▸ Work required
From the line that has "Select 3D Objects in the sidebar" down to the last line of the data below, set down every line exactly, but none of the pictures.

▸ Provided records

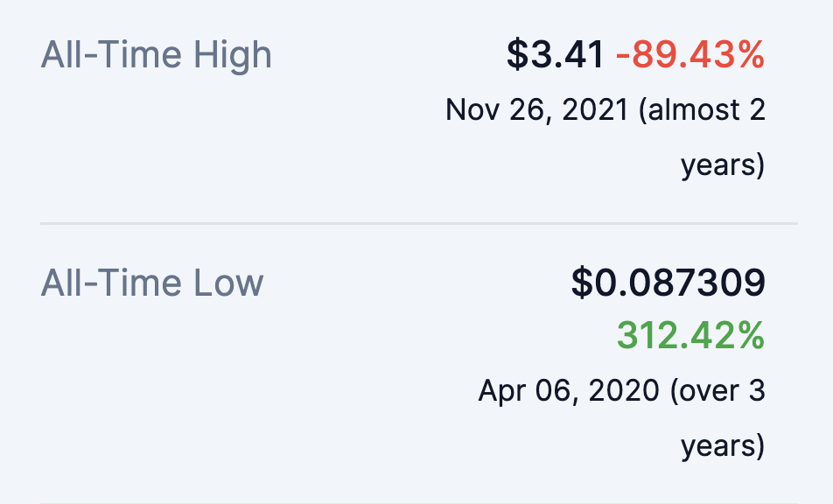Viewport: 833px width, 504px height.
Task: Click the green 312.42% change value
Action: click(690, 335)

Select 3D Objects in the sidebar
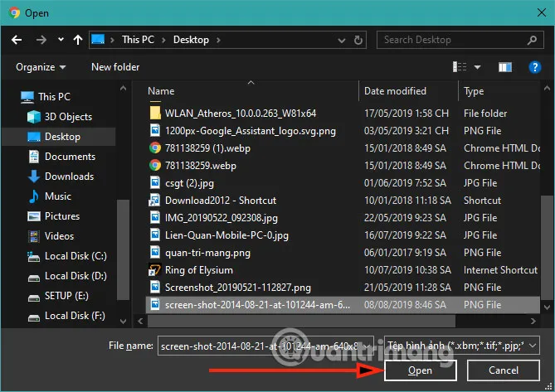pos(68,117)
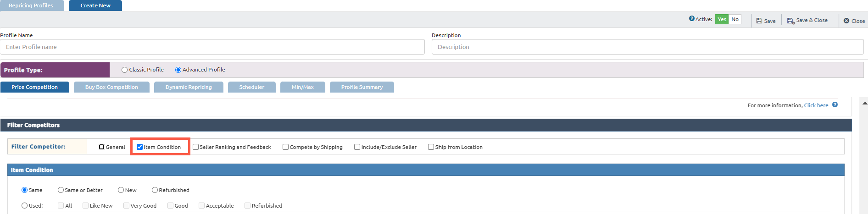Follow the Click here information link
The height and width of the screenshot is (214, 868).
(816, 105)
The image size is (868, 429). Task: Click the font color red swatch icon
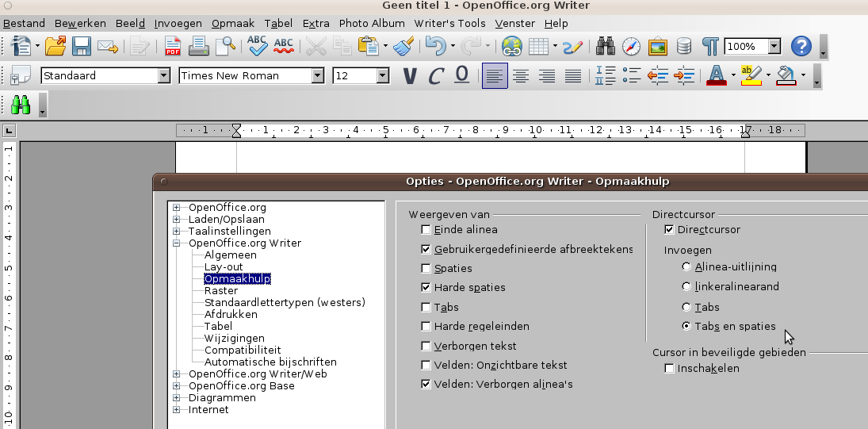pos(716,76)
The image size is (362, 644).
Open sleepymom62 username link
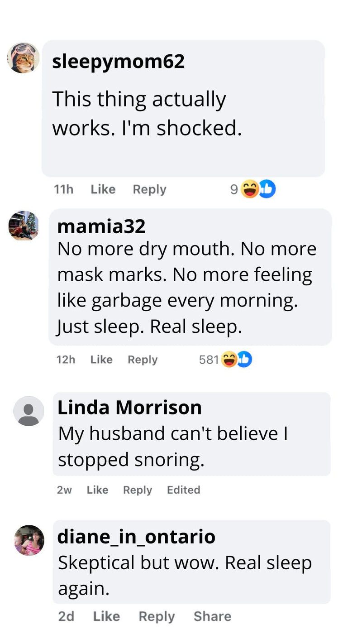click(x=119, y=62)
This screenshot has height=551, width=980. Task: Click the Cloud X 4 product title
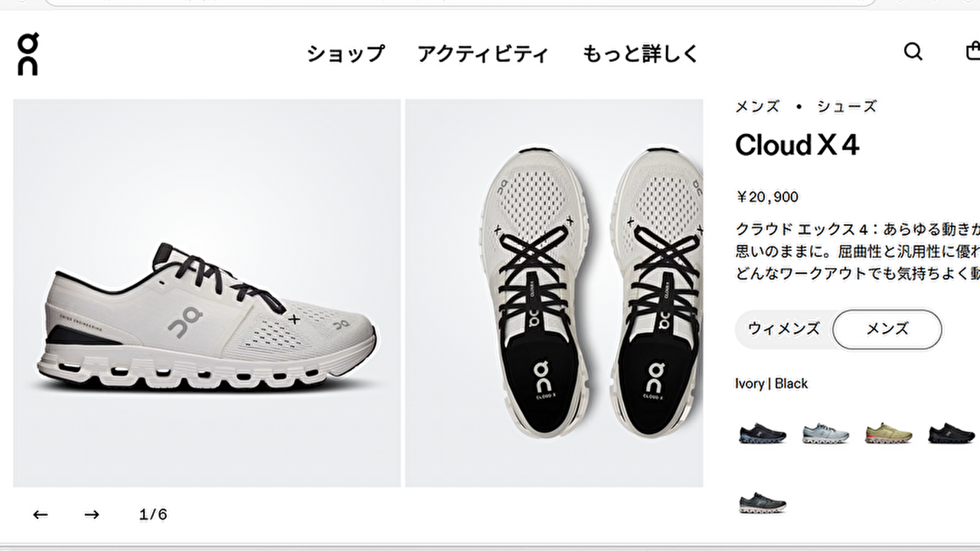coord(797,145)
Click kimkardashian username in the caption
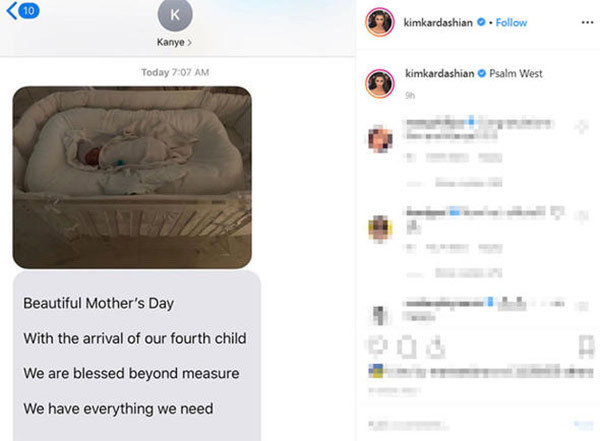Image resolution: width=600 pixels, height=441 pixels. (x=440, y=74)
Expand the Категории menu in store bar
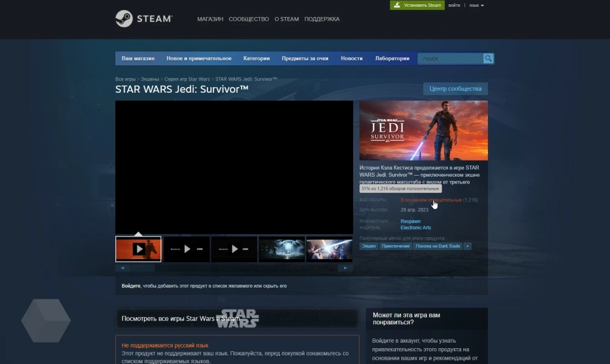The width and height of the screenshot is (610, 364). point(256,59)
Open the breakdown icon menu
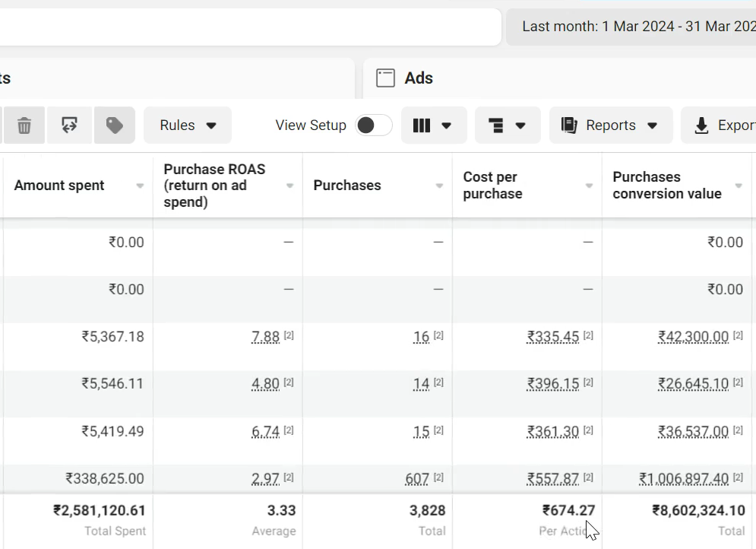This screenshot has height=549, width=756. coord(508,125)
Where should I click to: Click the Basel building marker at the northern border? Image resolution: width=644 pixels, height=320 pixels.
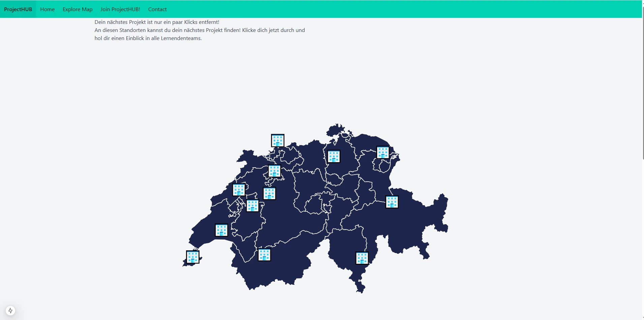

▸ Reply
Select 3D Objects in the sidebar
pos(68,117)
Follow the Click here information link
The height and width of the screenshot is (214, 868).
(816, 105)
The image size is (868, 429). Task: Click the font color red swatch icon
pos(716,76)
The image size is (362, 644).
Open sleepymom62 username link
click(x=119, y=62)
This screenshot has height=551, width=980. Task: Click the Cloud X 4 product title
coord(797,145)
Click kimkardashian username in the caption
Image resolution: width=600 pixels, height=441 pixels. (x=440, y=74)
Expand the Категории menu in store bar
The width and height of the screenshot is (610, 364). point(256,59)
Open the breakdown icon menu
This screenshot has height=549, width=756. coord(508,125)
Where should I click to: Click the Basel building marker at the northern border? Image resolution: width=644 pixels, height=320 pixels.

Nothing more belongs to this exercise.